- _MATERIAL FOR THIS TASK_
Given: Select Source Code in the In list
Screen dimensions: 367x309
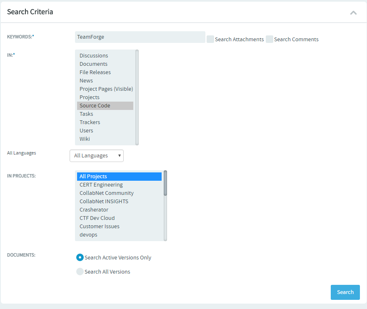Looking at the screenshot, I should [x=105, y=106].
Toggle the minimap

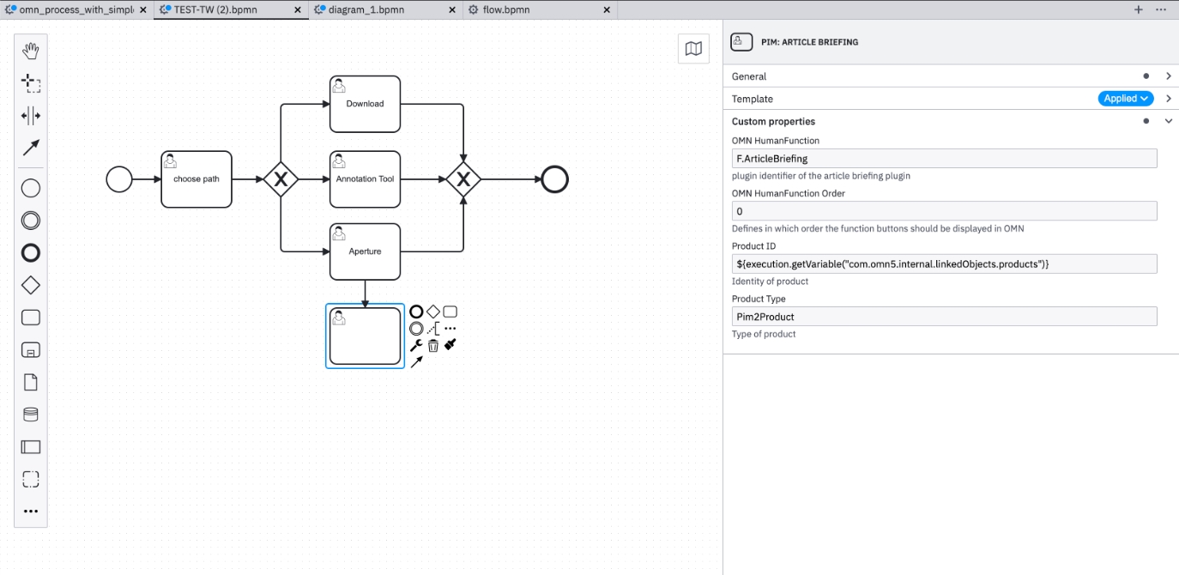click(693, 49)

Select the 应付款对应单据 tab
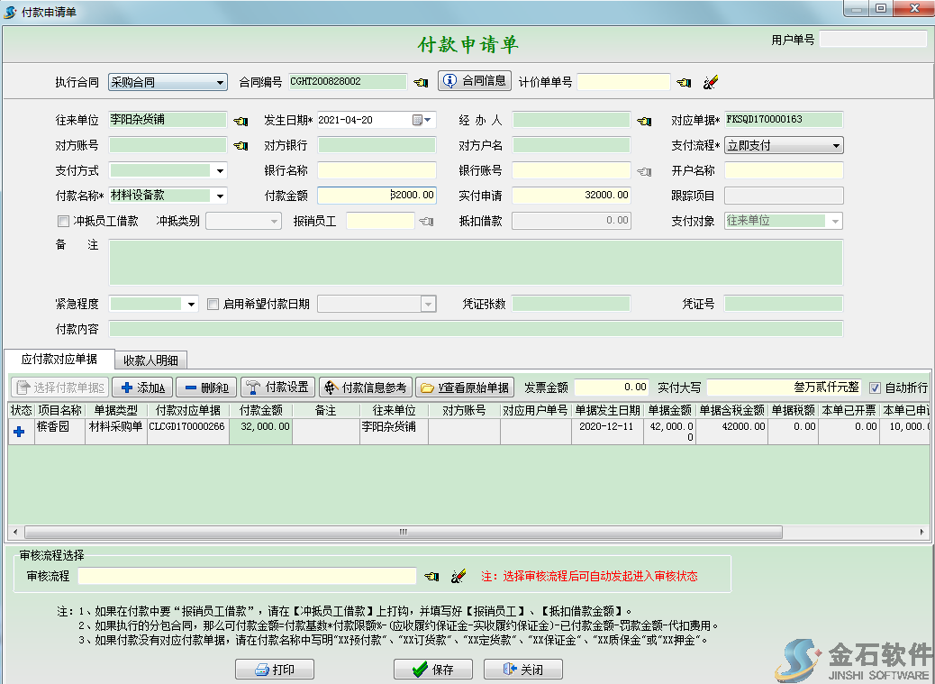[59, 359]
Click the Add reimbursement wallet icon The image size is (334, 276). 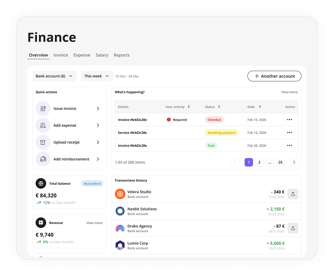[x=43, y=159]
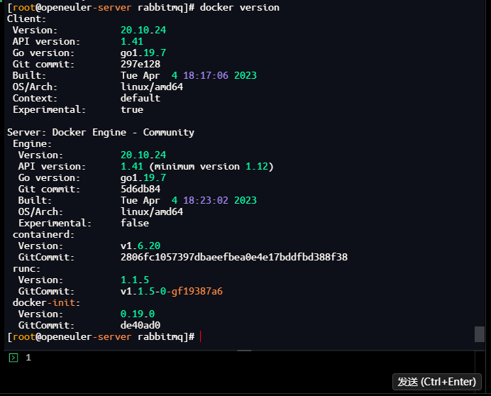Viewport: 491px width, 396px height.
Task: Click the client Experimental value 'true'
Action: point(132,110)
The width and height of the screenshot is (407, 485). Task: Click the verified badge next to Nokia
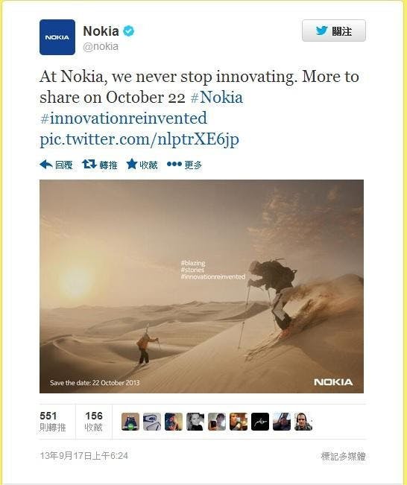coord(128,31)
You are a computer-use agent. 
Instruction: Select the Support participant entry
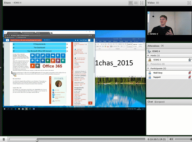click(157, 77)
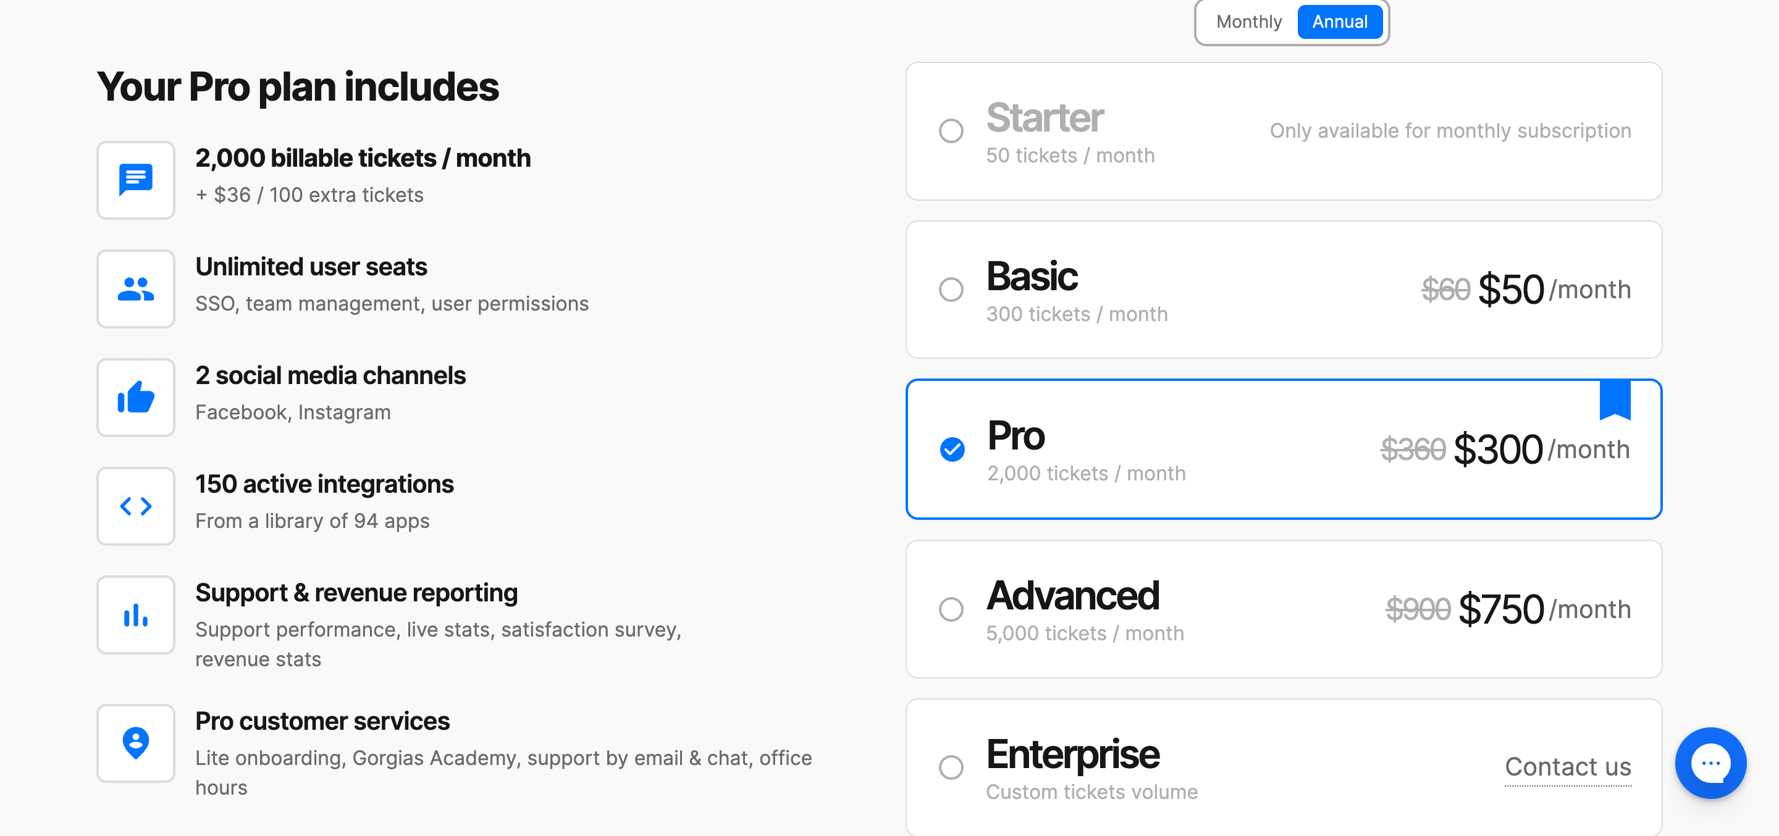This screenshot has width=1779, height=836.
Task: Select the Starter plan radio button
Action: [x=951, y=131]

...

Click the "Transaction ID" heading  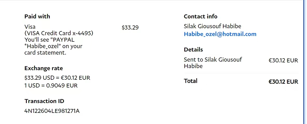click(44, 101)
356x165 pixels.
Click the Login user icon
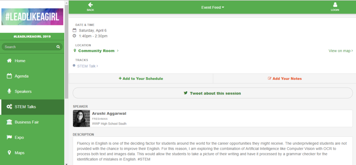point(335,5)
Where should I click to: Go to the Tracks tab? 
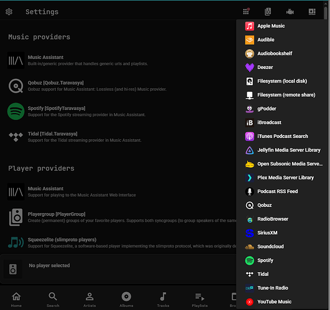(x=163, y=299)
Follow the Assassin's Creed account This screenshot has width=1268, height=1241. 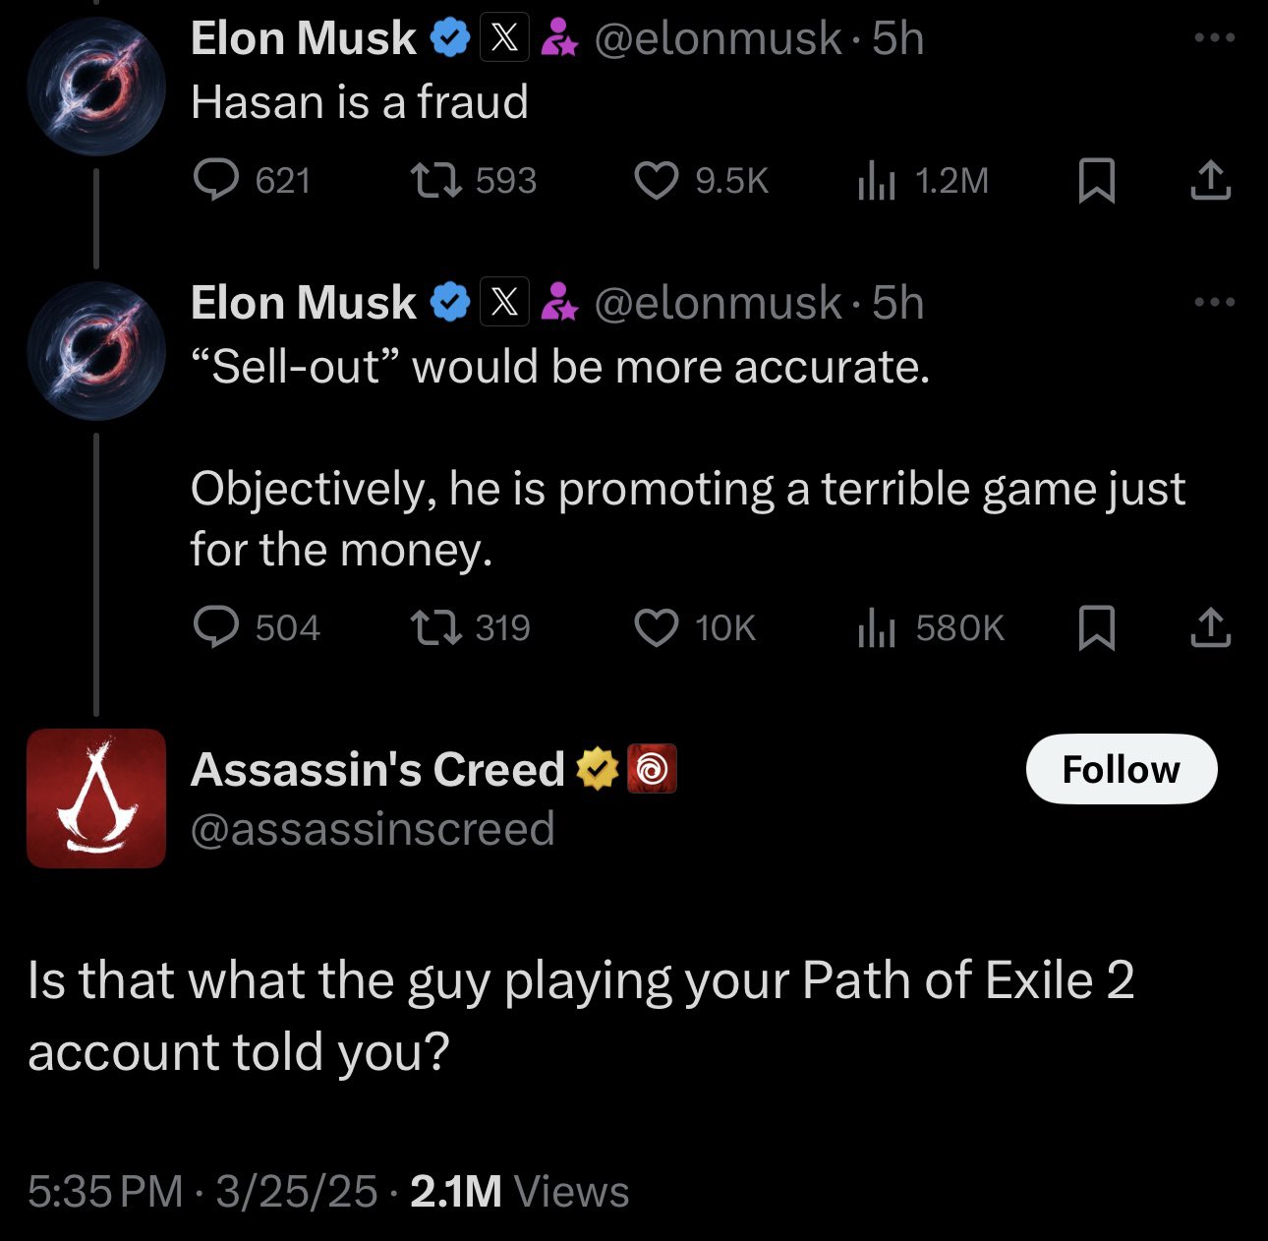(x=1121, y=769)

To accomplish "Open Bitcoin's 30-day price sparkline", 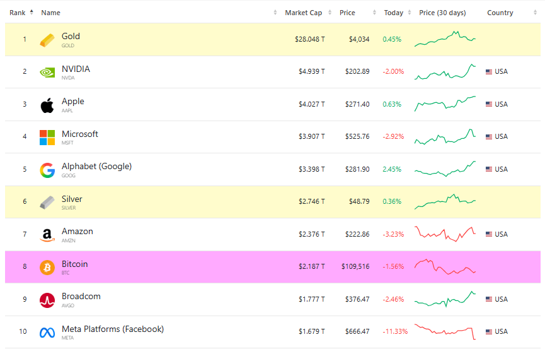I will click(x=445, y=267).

...

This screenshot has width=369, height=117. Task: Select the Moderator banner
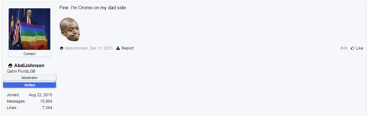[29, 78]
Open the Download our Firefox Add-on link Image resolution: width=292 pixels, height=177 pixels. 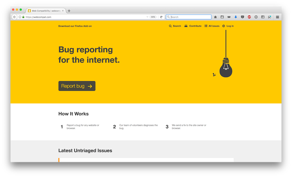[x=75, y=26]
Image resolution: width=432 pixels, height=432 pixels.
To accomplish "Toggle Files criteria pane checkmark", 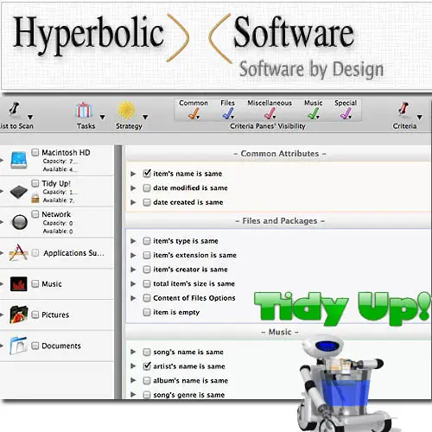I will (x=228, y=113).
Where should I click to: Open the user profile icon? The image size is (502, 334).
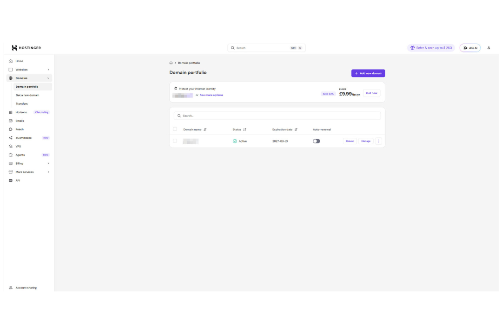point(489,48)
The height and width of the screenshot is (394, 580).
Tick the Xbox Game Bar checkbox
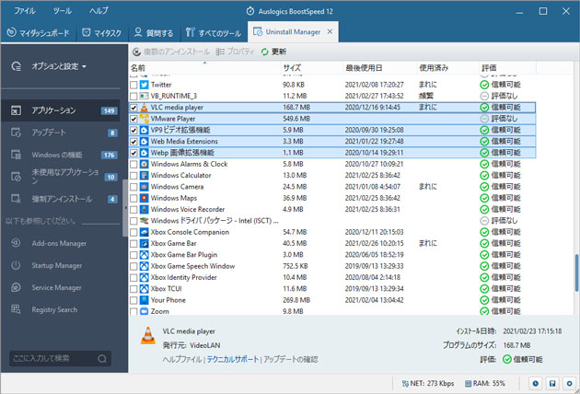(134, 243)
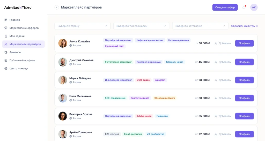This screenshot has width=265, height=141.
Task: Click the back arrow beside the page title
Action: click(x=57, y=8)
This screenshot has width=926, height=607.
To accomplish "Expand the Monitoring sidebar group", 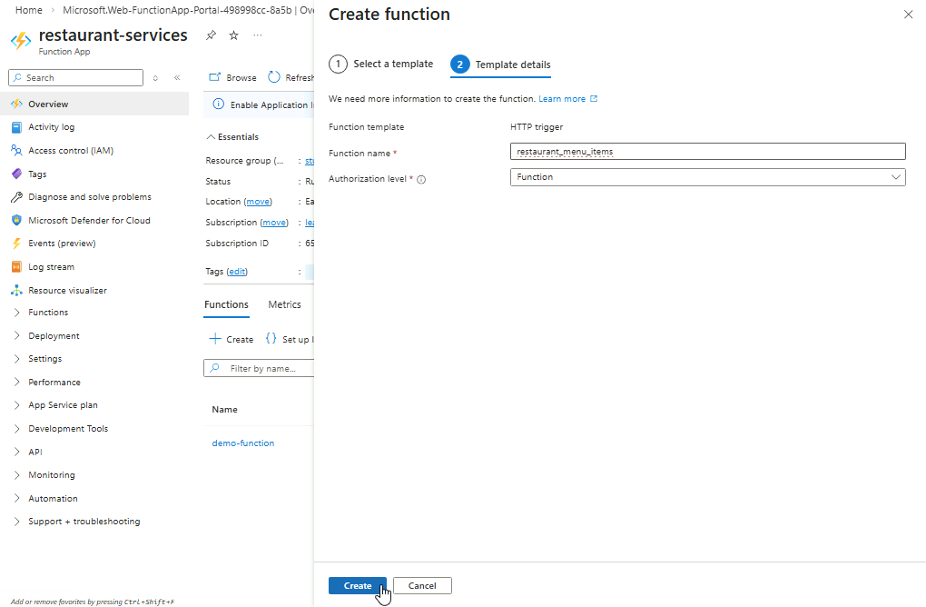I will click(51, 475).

- _TASK TO CARRY OUT_
Working from the data above, repeat exactly, and only, the lines that begin at the line containing "Where should I click to: Open" and stop after the line containing "The height and"; pictures are not copied.

- _ANSWER TO THIS EXERCISE_
Where should I click to: Open the user profile icon? The image size is (502, 334).
point(489,48)
The height and width of the screenshot is (394, 580).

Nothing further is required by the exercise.